Warning: Geek talk ahead.

It’s been about 3 years, it’s time for a change.  No, not that sort.  This is more technical.  About every 2-3 years I change the identity of my SSIDs and the passwords that go along with them. For WiFi access to my home network.  Since I have older equipment that runs on the 2.4 GHz band as well as the 802.11g frequency, I have a dual band router.  But both SSIDs are visible to the neighborhood as well as to anyone that might be passing by or visiting.  I can’t have something completely technical, but it has to be me as well, so about every 2-3 years I change the names.  I’ve gone through my Harry Potter phase (2.4 was Dumbledore and 5.0 was Hogwarts); most recently I did my Greek God phase, where the 2.4 band was Hephaestus (the God of fire & metalworking [there, my geeky/kinky fetish for metal]) and the 5.0 band was Ares (God of War).

Generally I leave the guest accounts alone.  I honestly think they’re good choices (2.4 is GuestOfUs & the 5.0 band is StrangeWomenLivinginPonds).  If you can figure out why the 5.0 band is named the way it is, well, I’ll be more than happy to offer you a coconut.

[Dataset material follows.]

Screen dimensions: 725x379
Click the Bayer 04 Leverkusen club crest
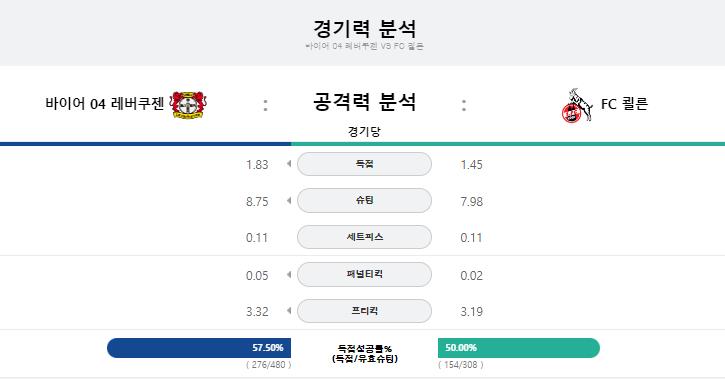pyautogui.click(x=188, y=104)
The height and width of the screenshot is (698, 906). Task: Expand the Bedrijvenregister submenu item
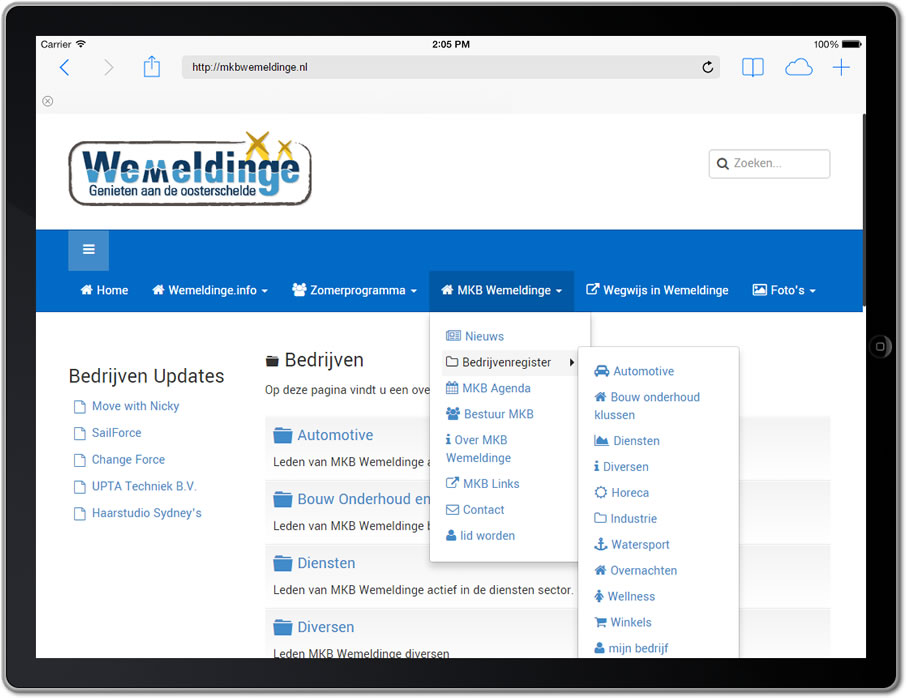[508, 362]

Of course when you do a change of this magnitude, there are going to be hiccups.  Especially when you don’t mention to the wife that you’re tweaking the home network.  About an hour after I had switched everything over, she tapped me on the shoulder and informed me that she had been unable to access the home WiFi for the last 45 minutes.  Oops.  When I told her what I had done, I got an eye roll and the offending bit of technology, since it’s my job to ‘fix’ things when they’re broken.  Or borked.  Once I put in the new info, changed the password and handed it back, all was well again.  Until this morning, when I had to change her tablet’s info.  Of course, this reminded me that I needed to change the house repeater, which was still set on the old network info, so the wrong SSIDs were being broadcast upstairs, essentially blacking out that part of the house.  A few other things that also communicate with the router need to be changed, but I’m getting to them as needed.  I’ve almost gotten the 5.0 SSIDs password memorized, since that’s the one I’ve been using most often.

At the very least, I won’t have to revisit this for another 2 years or so.  Not sure what I’m going to use at that time for identfiers.  Probably Avengers.  Fwiw, I do the same thing with my hard drive names.  At the present time, they’re all CS Lewis characters from the Narnian book series.  Told you I was a geek.  Yes, and a dork, thank you for reminding me, pet.